Isaac Camacho era un meticcio di bell’aspetto, altezza media, corporatura snella, chioma tirata all’indietro, baffi sottili, occhi scuri e sguardo scrutatore. Osservando questa fotografia, realizzata in uno studio fotografico per un documento di identità, la prima cosa che risalta è una luce nei suoi occhi, come se volesse comunicare qualcosa attraverso la macchina fotografica; indossa una camicia abbottonata fino all’ultimo bottone ed una giacca di panno che, all’epoca, era una sorta di uniforme grigia che identificava i militanti poristi nel distretto minerario di Siglo XX.

Nacque nella cittadina di Llallagua e studiò nell’Istituto Americano di La Paz, dove si dedicò alla vita boheme trascurando i suoi studi, mentre sua madre, a quel tempo la chichera [1] più prospera del paese, investiva i suoi guadagni nel futuro di suo figlio, e gli inviava una somma settimanale per permettergli di vivere senza perdere l’orgoglio e la stima di quanti lo conoscevano. Ma lui, insieme ad altri studenti frustrati, deambulava per le cantine della periferia della città, sperperando il denaro che riceveva per pagare la pensione e le spese dell’Istituto. Alcuni dicono che si avvicinò ai sobborghi della capitale fino a quando, un giorno, per queste strane casualità del destino, entrò nella sua vita la magnetica personalità di César Lora, il quale lo sottrasse dalle grinfie dell’alcol e lo restituì alle miniere di Siglo XX, dove fu assunto per lavorare nella mortifera sezione Block-Caving, giacché si rifiutava di trarre profitto dal suo bagaglio culturale.

Con il passare del tempo, stimolato dalle letture dei classici del marxismo e dalla ferrea disciplina della miniera, si convertì in un lottatore indomabile, in un militante rivoluzionario esemplare e legittimo portavoce dei senza voce. Dimostrò eccellenti capacità nel compito di agglutinare simpatizzanti e finì per essere uno dei capi visibili del movimento sindacale operaio. Senza ombra di dubbio, Isaac Camacho rientrava in quella categoria di uomini di spirito ribelle, capaci di battersi fino all’ultima parola con gli avversari delle idee rivoluzionarie, che egli considerava sue perché strettamente collegate con la realtà dei suoi compagni, quei minatori che lasciavano i loro polmoni, poco a poco, nelle tenebrose grotte, da cui estraevano le ricchezze della Pachamama [2], con la speranza di forgiare una nazione più degna di quella proposta dai nemici della libertà.

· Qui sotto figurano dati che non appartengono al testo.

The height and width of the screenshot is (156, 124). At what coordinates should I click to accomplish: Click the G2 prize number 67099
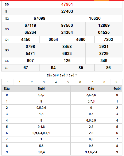pos(40,19)
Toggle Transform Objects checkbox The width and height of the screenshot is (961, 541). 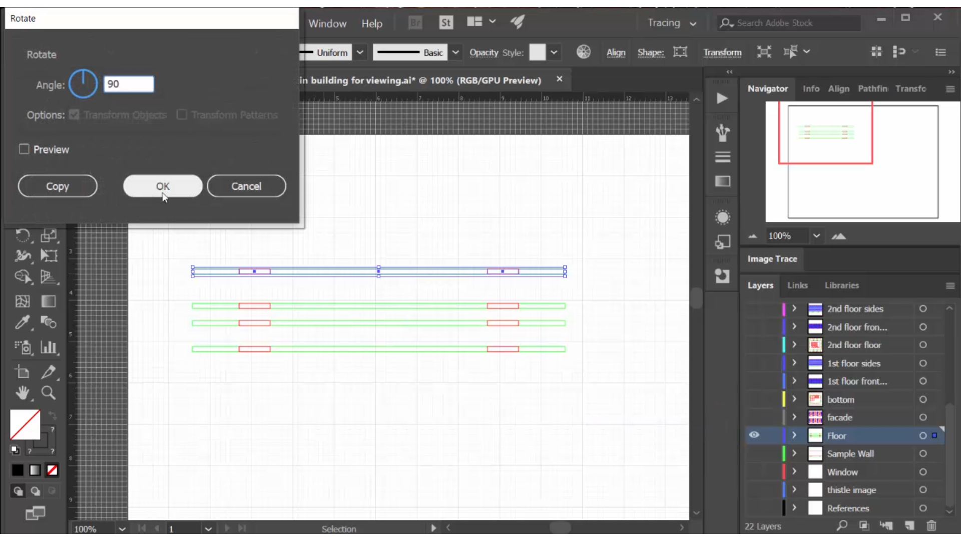tap(75, 115)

Verso la metà del 1965, scatenatasi la repressione da parte del regime di René Barrientos Ortuño e dopo il ritiro massivo dei sindacalisti della Corporación Minera de Bolivia (COMIBOL), sia Isaac Camacho che César Lora, nell’intento di raggirare la persecuzione e di cercare un rifugio sicuro, abbandonarono Siglo XX diretti alla città di Sucre, dove vissero nascosti per un periodo, fino a quando il 26 luglio, resisi conto che gli agenti del Departamento de Investigación Criminal (D.I.C.) erano sulle loro tracce, decisro di ritornare a Siglo XX, con il proposito di organizzare i sindacati clandestini all’interno della miniera.

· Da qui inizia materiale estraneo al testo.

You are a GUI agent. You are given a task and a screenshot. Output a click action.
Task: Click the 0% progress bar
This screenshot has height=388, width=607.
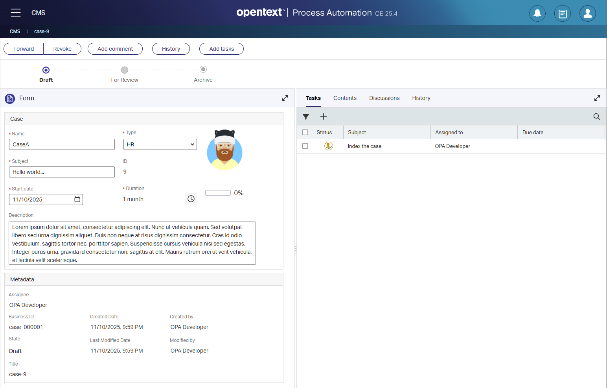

Passando per la valle di Huañuma, verso una cascina al nord di Potosí, furono intercettati dall’agente Enrique Mareño, il quale, dopo aver affittato una mula per caricare le loro cose, si incaricò di denunciarli agli organi della repressione. Così il 29 luglio, in prossimità di Sacana, a tre leghe da San Pedro di Buena Vista, gli uomini di Próspero Rojas, vestiti da civili, li aspettavano all’incrocio tra i fiumi Torcarì e Ventilla, per eseguire i piani del Ministero dell’Interno che, per espresso ordine della CIA, aveva deciso l’eliminazione fisica del dirigente minerario César Lora.

Isaac Camacho, riferendosi alle circostanze del crimine, raccontò che prima ci fu uno scambio di parole e poi una colluttazione che culminò con un colpo di revolver. Subito si divincolò dalle braccia degli aggressori, cercò con lo sguardo il suo camerata e, in preda al panico e alla confusione, lo trovò steso a terra, il volto insanguinato e la fronte perforata dalla pallottola.

Per un istante gli agenti tacquero e si guardarono. Guardavano il revolver e guardavano la vittima, intanto Isaac Camacho, commosso per il colpo che ancora gli rimbombava nelle orecchie, si inginocchiò vicino al corpo del suo compagno, che considerava un leader naturale, non solo per la sua straordinaria capacità di coinvolgimento, ma anche per le idee illuminate che, convertite in parole precise ed azioni rivoluzionarie, ne provocarono la prematura morte.

Quando gli agenti del governo si disposero alla ritirata, Isaac Camacho si armò di coraggio e reagì come scosso da una corrente elettrica. Si alzò in piedi, e rivolgendosi agli assassini, chiese a gran voce:

– Uccidete anche me, bastardi!

– Non ne abbiamo l’ordine – risposero all’unisono e si allontanarono.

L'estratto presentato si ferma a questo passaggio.